# YOUR INSTRUCTIONS:
What do the lines say, reproduced word for word, from the first of the entries below through the line bearing "Click download icon on 狄仁杰 card"?

# RECORDS FOR PROCESSING:
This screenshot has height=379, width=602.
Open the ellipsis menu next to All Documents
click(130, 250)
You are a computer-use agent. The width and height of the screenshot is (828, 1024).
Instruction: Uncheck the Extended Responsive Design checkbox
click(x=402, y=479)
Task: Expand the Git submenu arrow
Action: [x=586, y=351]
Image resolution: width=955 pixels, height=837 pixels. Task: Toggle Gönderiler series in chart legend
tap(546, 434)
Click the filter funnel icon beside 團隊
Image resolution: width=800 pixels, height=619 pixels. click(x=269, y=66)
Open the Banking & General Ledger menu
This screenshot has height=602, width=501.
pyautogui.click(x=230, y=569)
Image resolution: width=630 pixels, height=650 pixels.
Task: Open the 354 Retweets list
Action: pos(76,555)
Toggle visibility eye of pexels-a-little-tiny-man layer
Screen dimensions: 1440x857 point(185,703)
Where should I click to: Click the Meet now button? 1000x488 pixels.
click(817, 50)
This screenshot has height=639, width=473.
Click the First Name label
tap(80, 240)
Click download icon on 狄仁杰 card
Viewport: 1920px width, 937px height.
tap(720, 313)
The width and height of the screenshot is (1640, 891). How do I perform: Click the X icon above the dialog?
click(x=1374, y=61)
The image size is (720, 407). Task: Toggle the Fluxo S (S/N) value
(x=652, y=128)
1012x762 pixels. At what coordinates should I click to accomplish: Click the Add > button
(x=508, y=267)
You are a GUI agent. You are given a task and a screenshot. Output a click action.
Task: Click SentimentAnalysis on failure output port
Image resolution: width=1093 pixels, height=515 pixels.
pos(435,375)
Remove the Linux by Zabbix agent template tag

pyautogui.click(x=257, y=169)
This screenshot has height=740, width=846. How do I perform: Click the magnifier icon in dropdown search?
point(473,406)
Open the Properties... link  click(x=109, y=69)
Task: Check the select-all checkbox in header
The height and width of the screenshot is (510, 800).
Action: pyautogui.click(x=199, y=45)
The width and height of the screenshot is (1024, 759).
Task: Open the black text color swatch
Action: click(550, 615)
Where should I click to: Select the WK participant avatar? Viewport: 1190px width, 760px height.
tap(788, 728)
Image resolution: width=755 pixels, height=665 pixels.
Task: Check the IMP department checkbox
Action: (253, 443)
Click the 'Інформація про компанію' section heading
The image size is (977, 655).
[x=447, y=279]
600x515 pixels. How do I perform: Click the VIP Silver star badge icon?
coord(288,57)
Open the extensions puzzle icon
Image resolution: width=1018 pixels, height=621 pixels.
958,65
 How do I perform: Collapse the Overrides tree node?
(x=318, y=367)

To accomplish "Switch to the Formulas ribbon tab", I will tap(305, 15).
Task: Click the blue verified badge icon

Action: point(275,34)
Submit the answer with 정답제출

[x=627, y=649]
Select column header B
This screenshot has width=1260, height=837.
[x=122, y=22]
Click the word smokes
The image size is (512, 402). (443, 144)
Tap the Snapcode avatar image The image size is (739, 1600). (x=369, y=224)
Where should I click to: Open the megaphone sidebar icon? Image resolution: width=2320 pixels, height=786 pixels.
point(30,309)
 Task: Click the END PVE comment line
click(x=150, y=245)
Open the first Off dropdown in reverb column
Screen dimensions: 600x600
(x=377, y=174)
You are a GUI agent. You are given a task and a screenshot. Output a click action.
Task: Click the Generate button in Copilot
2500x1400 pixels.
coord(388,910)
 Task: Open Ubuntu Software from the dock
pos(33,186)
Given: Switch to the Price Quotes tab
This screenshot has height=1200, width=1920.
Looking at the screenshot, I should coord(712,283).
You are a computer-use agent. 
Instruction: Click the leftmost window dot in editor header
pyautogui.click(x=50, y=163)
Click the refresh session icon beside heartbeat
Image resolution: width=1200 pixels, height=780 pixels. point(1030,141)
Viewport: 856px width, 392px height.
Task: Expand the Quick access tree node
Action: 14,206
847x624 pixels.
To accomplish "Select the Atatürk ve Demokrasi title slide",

# ANSWER AREA:
This screenshot has height=379, width=602.
Open the ellipsis menu next to All Documents
click(130, 250)
You are a computer-use agent. The width and height of the screenshot is (828, 1024).
Instruction: Uncheck the Extended Responsive Design checkbox
click(x=402, y=479)
Task: Expand the Git submenu arrow
Action: [x=586, y=351]
Image resolution: width=955 pixels, height=837 pixels. Task: Toggle Gönderiler series in chart legend
tap(546, 434)
Click the filter funnel icon beside 團隊
Image resolution: width=800 pixels, height=619 pixels. click(x=269, y=66)
Open the Banking & General Ledger menu
This screenshot has height=602, width=501.
pyautogui.click(x=230, y=569)
Image resolution: width=630 pixels, height=650 pixels.
Task: Open the 354 Retweets list
Action: pos(76,555)
Toggle visibility eye of pexels-a-little-tiny-man layer
Screen dimensions: 1440x857 point(185,703)
Where should I click to: Click the Meet now button? 1000x488 pixels.
click(817, 50)
This screenshot has height=639, width=473.
Click the First Name label
tap(80, 240)
Click download icon on 狄仁杰 card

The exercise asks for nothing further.